*What to produce*
Each entry should appear in the answer exactly as written.

Dataset entries

==============================

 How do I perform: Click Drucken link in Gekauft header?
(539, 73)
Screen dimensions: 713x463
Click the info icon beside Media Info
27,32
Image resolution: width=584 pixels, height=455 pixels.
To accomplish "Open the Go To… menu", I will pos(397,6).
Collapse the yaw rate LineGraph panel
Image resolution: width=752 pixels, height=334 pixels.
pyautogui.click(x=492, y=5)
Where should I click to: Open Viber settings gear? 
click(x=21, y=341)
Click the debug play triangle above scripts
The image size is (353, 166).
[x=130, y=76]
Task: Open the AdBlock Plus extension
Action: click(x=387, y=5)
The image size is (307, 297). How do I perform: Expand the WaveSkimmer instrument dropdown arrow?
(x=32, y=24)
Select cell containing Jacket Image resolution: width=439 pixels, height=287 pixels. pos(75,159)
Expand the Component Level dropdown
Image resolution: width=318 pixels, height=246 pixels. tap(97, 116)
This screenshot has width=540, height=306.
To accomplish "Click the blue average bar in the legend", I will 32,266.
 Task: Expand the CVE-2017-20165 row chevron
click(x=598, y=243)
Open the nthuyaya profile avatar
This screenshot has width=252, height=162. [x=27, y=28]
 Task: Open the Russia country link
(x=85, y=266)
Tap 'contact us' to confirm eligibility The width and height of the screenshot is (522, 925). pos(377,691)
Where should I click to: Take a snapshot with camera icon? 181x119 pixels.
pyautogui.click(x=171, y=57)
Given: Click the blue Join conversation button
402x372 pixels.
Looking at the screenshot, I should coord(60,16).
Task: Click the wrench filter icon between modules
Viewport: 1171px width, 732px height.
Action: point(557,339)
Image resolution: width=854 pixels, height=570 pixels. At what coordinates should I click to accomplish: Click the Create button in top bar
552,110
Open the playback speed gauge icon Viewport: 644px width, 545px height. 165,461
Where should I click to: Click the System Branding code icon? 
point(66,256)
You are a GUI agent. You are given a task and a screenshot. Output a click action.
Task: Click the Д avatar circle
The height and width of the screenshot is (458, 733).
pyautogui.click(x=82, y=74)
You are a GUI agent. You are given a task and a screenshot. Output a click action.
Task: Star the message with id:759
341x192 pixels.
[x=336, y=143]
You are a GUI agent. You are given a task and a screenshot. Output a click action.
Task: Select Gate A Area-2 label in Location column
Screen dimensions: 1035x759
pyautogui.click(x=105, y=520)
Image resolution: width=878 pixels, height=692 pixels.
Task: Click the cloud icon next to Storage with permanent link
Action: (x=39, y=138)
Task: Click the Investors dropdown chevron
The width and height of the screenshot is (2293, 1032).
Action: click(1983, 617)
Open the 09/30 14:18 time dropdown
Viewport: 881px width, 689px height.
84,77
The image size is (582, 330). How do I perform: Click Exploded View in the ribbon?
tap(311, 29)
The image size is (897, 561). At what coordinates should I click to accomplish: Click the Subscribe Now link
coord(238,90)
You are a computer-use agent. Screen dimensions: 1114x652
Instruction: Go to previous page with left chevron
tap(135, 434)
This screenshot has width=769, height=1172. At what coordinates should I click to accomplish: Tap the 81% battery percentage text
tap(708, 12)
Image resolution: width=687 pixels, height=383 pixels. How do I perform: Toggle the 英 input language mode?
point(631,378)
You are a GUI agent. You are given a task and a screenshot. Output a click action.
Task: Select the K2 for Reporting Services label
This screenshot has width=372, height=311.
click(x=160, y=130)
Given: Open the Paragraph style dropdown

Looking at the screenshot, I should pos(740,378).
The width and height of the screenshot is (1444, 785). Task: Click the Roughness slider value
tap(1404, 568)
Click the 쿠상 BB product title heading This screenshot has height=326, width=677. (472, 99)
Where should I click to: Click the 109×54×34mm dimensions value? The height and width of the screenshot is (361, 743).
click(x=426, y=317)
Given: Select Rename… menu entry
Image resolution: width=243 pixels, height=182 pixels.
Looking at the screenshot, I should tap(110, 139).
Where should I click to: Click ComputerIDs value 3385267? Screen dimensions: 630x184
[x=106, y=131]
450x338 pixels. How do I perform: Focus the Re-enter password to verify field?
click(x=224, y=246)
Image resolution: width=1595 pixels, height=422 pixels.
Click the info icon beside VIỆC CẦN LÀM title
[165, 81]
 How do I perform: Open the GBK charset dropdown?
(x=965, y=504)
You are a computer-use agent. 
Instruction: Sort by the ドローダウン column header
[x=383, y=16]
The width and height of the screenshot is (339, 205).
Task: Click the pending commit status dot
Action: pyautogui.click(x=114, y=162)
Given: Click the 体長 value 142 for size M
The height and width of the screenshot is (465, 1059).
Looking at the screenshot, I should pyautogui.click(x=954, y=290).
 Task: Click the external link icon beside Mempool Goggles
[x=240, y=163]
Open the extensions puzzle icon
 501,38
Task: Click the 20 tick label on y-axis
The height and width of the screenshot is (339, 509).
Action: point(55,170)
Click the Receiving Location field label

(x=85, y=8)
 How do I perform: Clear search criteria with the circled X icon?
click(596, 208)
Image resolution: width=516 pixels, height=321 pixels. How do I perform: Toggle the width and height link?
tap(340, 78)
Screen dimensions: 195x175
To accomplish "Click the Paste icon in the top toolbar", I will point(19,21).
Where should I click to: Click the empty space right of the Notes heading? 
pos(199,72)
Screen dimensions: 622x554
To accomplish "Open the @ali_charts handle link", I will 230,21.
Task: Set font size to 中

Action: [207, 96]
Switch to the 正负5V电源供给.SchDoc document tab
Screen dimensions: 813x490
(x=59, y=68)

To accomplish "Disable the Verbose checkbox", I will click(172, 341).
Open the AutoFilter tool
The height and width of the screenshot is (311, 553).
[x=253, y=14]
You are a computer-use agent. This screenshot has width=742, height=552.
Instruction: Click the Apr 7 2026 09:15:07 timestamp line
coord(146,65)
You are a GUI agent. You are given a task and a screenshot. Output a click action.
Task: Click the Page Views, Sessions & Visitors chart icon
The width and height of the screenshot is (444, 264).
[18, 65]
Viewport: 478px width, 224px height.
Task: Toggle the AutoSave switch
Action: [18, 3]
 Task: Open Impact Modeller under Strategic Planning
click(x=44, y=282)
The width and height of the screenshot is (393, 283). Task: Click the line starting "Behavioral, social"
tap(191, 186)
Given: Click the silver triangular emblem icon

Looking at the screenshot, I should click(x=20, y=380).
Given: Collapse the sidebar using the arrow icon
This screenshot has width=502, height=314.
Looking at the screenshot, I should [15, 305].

==============================

*Answer to this task*
 How do I perform: Click Drucken link in Gekauft header?
(539, 73)
Screen dimensions: 713x463
Click the info icon beside Media Info
27,32
Image resolution: width=584 pixels, height=455 pixels.
To accomplish "Open the Go To… menu", I will pos(397,6).
Collapse the yaw rate LineGraph panel
Image resolution: width=752 pixels, height=334 pixels.
pyautogui.click(x=492, y=5)
Where should I click to: Open Viber settings gear? 
click(x=21, y=341)
Click the debug play triangle above scripts
The image size is (353, 166).
[x=130, y=76]
Task: Open the AdBlock Plus extension
Action: click(x=387, y=5)
The image size is (307, 297). How do I perform: Expand the WaveSkimmer instrument dropdown arrow?
(x=32, y=24)
Select cell containing Jacket Image resolution: width=439 pixels, height=287 pixels. pos(75,159)
Expand the Component Level dropdown
Image resolution: width=318 pixels, height=246 pixels. tap(97, 116)
This screenshot has width=540, height=306.
To accomplish "Click the blue average bar in the legend", I will 32,266.
 Task: Expand the CVE-2017-20165 row chevron
click(x=598, y=243)
Open the nthuyaya profile avatar
This screenshot has width=252, height=162. [x=27, y=28]
 Task: Open the Russia country link
(x=85, y=266)
Tap 'contact us' to confirm eligibility The width and height of the screenshot is (522, 925). pos(377,691)
Where should I click to: Take a snapshot with camera icon? 181x119 pixels.
pyautogui.click(x=171, y=57)
Given: Click the blue Join conversation button
402x372 pixels.
Looking at the screenshot, I should coord(60,16).
Task: Click the wrench filter icon between modules
Viewport: 1171px width, 732px height.
Action: point(557,339)
Image resolution: width=854 pixels, height=570 pixels. At what coordinates should I click to accomplish: Click the Create button in top bar
552,110
Open the playback speed gauge icon Viewport: 644px width, 545px height. 165,461
Where should I click to: Click the System Branding code icon? 
point(66,256)
You are a GUI agent. You are given a task and a screenshot. Output a click action.
Task: Click the Д avatar circle
The height and width of the screenshot is (458, 733).
pyautogui.click(x=82, y=74)
You are a GUI agent. You are given a task and a screenshot. Output a click action.
Task: Star the message with id:759
341x192 pixels.
[x=336, y=143]
You are a GUI agent. You are given a task and a screenshot. Output a click action.
Task: Select Gate A Area-2 label in Location column
Screen dimensions: 1035x759
pyautogui.click(x=105, y=520)
Image resolution: width=878 pixels, height=692 pixels.
Task: Click the cloud icon next to Storage with permanent link
Action: (x=39, y=138)
Task: Click the Investors dropdown chevron
The width and height of the screenshot is (2293, 1032).
Action: click(1983, 617)
Open the 09/30 14:18 time dropdown
Viewport: 881px width, 689px height.
84,77
The image size is (582, 330). How do I perform: Click Exploded View in the ribbon?
tap(311, 29)
The image size is (897, 561). At what coordinates should I click to accomplish: Click the Subscribe Now link
coord(238,90)
You are a computer-use agent. Screen dimensions: 1114x652
Instruction: Go to previous page with left chevron
tap(135, 434)
This screenshot has width=769, height=1172. At what coordinates should I click to accomplish: Tap the 81% battery percentage text
tap(708, 12)
Image resolution: width=687 pixels, height=383 pixels. How do I perform: Toggle the 英 input language mode?
point(631,378)
You are a GUI agent. You are given a task and a screenshot. Output a click action.
Task: Select the K2 for Reporting Services label
This screenshot has width=372, height=311.
click(x=160, y=130)
Given: Open the Paragraph style dropdown

Looking at the screenshot, I should pos(740,378).
The width and height of the screenshot is (1444, 785). Task: Click the Roughness slider value
tap(1404, 568)
Click the 쿠상 BB product title heading This screenshot has height=326, width=677. (472, 99)
Where should I click to: Click the 109×54×34mm dimensions value? The height and width of the screenshot is (361, 743).
click(x=426, y=317)
Given: Select Rename… menu entry
Image resolution: width=243 pixels, height=182 pixels.
Looking at the screenshot, I should tap(110, 139).
Where should I click to: Click ComputerIDs value 3385267? Screen dimensions: 630x184
[x=106, y=131]
450x338 pixels. How do I perform: Focus the Re-enter password to verify field?
click(x=224, y=246)
Image resolution: width=1595 pixels, height=422 pixels.
Click the info icon beside VIỆC CẦN LÀM title
[165, 81]
 How do I perform: Open the GBK charset dropdown?
(x=965, y=504)
You are a computer-use agent. 
Instruction: Sort by the ドローダウン column header
[x=383, y=16]
The width and height of the screenshot is (339, 205).
Task: Click the pending commit status dot
Action: pyautogui.click(x=114, y=162)
Given: Click the 体長 value 142 for size M
The height and width of the screenshot is (465, 1059).
Looking at the screenshot, I should pyautogui.click(x=954, y=290).
 Task: Click the external link icon beside Mempool Goggles
[x=240, y=163]
Open the extensions puzzle icon
 501,38
Task: Click the 20 tick label on y-axis
The height and width of the screenshot is (339, 509).
Action: point(55,170)
Click the Receiving Location field label

(x=85, y=8)
 How do I perform: Clear search criteria with the circled X icon?
click(596, 208)
Image resolution: width=516 pixels, height=321 pixels. How do I perform: Toggle the width and height link?
tap(340, 78)
Screen dimensions: 195x175
To accomplish "Click the Paste icon in the top toolbar", I will point(19,21).
Where should I click to: Click the empty space right of the Notes heading? 
pos(199,72)
Screen dimensions: 622x554
To accomplish "Open the @ali_charts handle link", I will 230,21.
Task: Set font size to 中

Action: [207, 96]
Switch to the 正负5V电源供给.SchDoc document tab
Screen dimensions: 813x490
(x=59, y=68)

To accomplish "Disable the Verbose checkbox", I will click(172, 341).
Open the AutoFilter tool
The height and width of the screenshot is (311, 553).
[x=253, y=14]
You are a computer-use agent. This screenshot has width=742, height=552.
Instruction: Click the Apr 7 2026 09:15:07 timestamp line
coord(146,65)
You are a GUI agent. You are given a task and a screenshot. Output a click action.
Task: Click the Page Views, Sessions & Visitors chart icon
The width and height of the screenshot is (444, 264).
[18, 65]
Viewport: 478px width, 224px height.
Task: Toggle the AutoSave switch
Action: [18, 3]
 Task: Open Impact Modeller under Strategic Planning
click(x=44, y=282)
The width and height of the screenshot is (393, 283). Task: Click the line starting "Behavioral, social"
tap(191, 186)
Given: Click the silver triangular emblem icon

Looking at the screenshot, I should click(x=20, y=380).
Given: Collapse the sidebar using the arrow icon
This screenshot has width=502, height=314.
Looking at the screenshot, I should [15, 305].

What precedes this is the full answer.